> _Required action_: Your answer must be an exact copy of every record below.

Start of Data for review

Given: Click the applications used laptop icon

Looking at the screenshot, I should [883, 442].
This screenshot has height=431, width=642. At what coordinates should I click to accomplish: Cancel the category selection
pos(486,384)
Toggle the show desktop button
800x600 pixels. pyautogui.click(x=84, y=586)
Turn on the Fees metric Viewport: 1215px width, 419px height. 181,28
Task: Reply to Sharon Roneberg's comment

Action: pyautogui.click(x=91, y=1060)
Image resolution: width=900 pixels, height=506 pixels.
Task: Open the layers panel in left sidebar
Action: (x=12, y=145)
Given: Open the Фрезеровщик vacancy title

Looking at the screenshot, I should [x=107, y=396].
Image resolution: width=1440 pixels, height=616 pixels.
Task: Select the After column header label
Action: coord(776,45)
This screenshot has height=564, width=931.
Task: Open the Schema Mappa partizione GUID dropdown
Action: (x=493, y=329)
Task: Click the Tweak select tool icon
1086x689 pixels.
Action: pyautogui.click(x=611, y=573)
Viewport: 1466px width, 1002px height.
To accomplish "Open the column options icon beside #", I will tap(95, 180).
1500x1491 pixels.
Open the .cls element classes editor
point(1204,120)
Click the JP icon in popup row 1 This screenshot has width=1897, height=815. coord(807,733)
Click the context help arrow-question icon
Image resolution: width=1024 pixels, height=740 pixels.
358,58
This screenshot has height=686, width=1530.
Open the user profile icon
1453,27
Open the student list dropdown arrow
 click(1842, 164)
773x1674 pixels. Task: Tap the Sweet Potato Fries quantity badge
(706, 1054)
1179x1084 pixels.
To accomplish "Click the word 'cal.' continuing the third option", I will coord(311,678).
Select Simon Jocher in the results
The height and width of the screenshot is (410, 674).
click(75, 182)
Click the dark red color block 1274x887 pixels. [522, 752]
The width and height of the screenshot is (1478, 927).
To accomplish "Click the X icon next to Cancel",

End of Data for review

> _Solution_:
Given: Click the applications used laptop icon

Looking at the screenshot, I should [883, 442].
This screenshot has height=431, width=642. At what coordinates should I click to accomplish: Cancel the category selection
pos(486,384)
Toggle the show desktop button
800x600 pixels. pyautogui.click(x=84, y=586)
Turn on the Fees metric Viewport: 1215px width, 419px height. 181,28
Task: Reply to Sharon Roneberg's comment

Action: pyautogui.click(x=91, y=1060)
Image resolution: width=900 pixels, height=506 pixels.
Task: Open the layers panel in left sidebar
Action: (x=12, y=145)
Given: Open the Фрезеровщик vacancy title

Looking at the screenshot, I should [x=107, y=396].
Image resolution: width=1440 pixels, height=616 pixels.
Task: Select the After column header label
Action: coord(776,45)
This screenshot has height=564, width=931.
Task: Open the Schema Mappa partizione GUID dropdown
Action: (x=493, y=329)
Task: Click the Tweak select tool icon
1086x689 pixels.
Action: pyautogui.click(x=611, y=573)
Viewport: 1466px width, 1002px height.
To accomplish "Open the column options icon beside #", I will tap(95, 180).
1500x1491 pixels.
Open the .cls element classes editor
point(1204,120)
Click the JP icon in popup row 1 This screenshot has width=1897, height=815. coord(807,733)
Click the context help arrow-question icon
Image resolution: width=1024 pixels, height=740 pixels.
358,58
This screenshot has height=686, width=1530.
Open the user profile icon
1453,27
Open the student list dropdown arrow
 click(1842, 164)
773x1674 pixels. Task: Tap the Sweet Potato Fries quantity badge
(706, 1054)
1179x1084 pixels.
To accomplish "Click the word 'cal.' continuing the third option", I will coord(311,678).
Select Simon Jocher in the results
The height and width of the screenshot is (410, 674).
click(75, 182)
Click the dark red color block 1274x887 pixels. [522, 752]
The width and height of the screenshot is (1478, 927).
To accomplish "Click the X icon next to Cancel",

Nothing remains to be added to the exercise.